» **ASSIGNMENT**: Please transcribe the listing below with every word intact.

» **DATA SUPPLIED**:

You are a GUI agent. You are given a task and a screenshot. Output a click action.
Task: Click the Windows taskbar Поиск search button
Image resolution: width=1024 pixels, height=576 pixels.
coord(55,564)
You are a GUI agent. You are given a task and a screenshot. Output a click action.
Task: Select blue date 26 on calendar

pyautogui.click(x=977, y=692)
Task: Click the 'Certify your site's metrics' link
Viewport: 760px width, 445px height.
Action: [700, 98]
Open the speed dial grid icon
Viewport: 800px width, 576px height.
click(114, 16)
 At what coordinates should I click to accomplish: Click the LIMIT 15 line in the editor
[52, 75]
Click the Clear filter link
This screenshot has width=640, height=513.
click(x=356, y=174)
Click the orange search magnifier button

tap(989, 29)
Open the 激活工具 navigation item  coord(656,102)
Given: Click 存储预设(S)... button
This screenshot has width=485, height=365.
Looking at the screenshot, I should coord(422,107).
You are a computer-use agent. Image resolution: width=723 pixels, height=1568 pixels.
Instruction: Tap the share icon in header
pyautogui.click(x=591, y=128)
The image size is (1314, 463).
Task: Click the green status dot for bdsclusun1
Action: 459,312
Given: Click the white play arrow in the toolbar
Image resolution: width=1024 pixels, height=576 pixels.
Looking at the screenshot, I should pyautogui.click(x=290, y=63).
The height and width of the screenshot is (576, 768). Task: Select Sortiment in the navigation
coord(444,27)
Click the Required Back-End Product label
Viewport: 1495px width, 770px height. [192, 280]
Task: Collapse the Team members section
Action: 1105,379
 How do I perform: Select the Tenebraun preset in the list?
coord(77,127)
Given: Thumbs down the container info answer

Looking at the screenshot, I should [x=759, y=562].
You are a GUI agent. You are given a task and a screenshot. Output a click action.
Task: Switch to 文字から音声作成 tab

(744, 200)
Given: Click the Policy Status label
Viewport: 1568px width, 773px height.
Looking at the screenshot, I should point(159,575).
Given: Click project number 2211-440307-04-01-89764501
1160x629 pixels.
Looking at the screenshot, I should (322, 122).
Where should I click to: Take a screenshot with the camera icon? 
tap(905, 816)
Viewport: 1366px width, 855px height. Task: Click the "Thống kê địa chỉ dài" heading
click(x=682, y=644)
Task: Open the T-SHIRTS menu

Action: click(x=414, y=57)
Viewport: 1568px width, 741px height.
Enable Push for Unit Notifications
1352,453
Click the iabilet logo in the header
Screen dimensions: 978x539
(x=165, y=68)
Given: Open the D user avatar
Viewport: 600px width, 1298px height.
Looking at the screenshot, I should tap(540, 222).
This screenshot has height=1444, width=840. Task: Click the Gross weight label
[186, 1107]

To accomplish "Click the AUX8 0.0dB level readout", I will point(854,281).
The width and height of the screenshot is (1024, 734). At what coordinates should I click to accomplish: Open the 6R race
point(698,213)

» **ANSWER TO THE EXERCISE**:
You are a GUI agent. You are given a task and a screenshot. Output a click action.
Task: Click the Windows taskbar Поиск search button
Image resolution: width=1024 pixels, height=576 pixels.
coord(55,564)
You are a GUI agent. You are given a task and a screenshot. Output a click action.
Task: Select blue date 26 on calendar

pyautogui.click(x=977, y=692)
Task: Click the 'Certify your site's metrics' link
Viewport: 760px width, 445px height.
Action: [700, 98]
Open the speed dial grid icon
Viewport: 800px width, 576px height.
click(114, 16)
 At what coordinates should I click to accomplish: Click the LIMIT 15 line in the editor
[52, 75]
Click the Clear filter link
This screenshot has width=640, height=513.
click(x=356, y=174)
Click the orange search magnifier button

tap(989, 29)
Open the 激活工具 navigation item  coord(656,102)
Given: Click 存储预设(S)... button
This screenshot has width=485, height=365.
Looking at the screenshot, I should coord(422,107).
You are a computer-use agent. Image resolution: width=723 pixels, height=1568 pixels.
Instruction: Tap the share icon in header
pyautogui.click(x=591, y=128)
The image size is (1314, 463).
Task: Click the green status dot for bdsclusun1
Action: 459,312
Given: Click the white play arrow in the toolbar
Image resolution: width=1024 pixels, height=576 pixels.
Looking at the screenshot, I should pyautogui.click(x=290, y=63).
The height and width of the screenshot is (576, 768). Task: Select Sortiment in the navigation
coord(444,27)
Click the Required Back-End Product label
Viewport: 1495px width, 770px height. [192, 280]
Task: Collapse the Team members section
Action: 1105,379
 How do I perform: Select the Tenebraun preset in the list?
coord(77,127)
Given: Thumbs down the container info answer

Looking at the screenshot, I should [x=759, y=562].
You are a GUI agent. You are given a task and a screenshot. Output a click action.
Task: Switch to 文字から音声作成 tab

(744, 200)
Given: Click the Policy Status label
Viewport: 1568px width, 773px height.
Looking at the screenshot, I should point(159,575).
Given: Click project number 2211-440307-04-01-89764501
1160x629 pixels.
Looking at the screenshot, I should (322, 122).
Where should I click to: Take a screenshot with the camera icon? 
tap(905, 816)
Viewport: 1366px width, 855px height. Task: Click the "Thống kê địa chỉ dài" heading
click(x=682, y=644)
Task: Open the T-SHIRTS menu

Action: click(x=414, y=57)
Viewport: 1568px width, 741px height.
Enable Push for Unit Notifications
1352,453
Click the iabilet logo in the header
Screen dimensions: 978x539
(x=165, y=68)
Given: Open the D user avatar
Viewport: 600px width, 1298px height.
Looking at the screenshot, I should tap(540, 222).
This screenshot has height=1444, width=840. Task: Click the Gross weight label
[186, 1107]

To accomplish "Click the AUX8 0.0dB level readout", I will point(854,281).
The width and height of the screenshot is (1024, 734). At what coordinates should I click to accomplish: Open the 6R race
point(698,213)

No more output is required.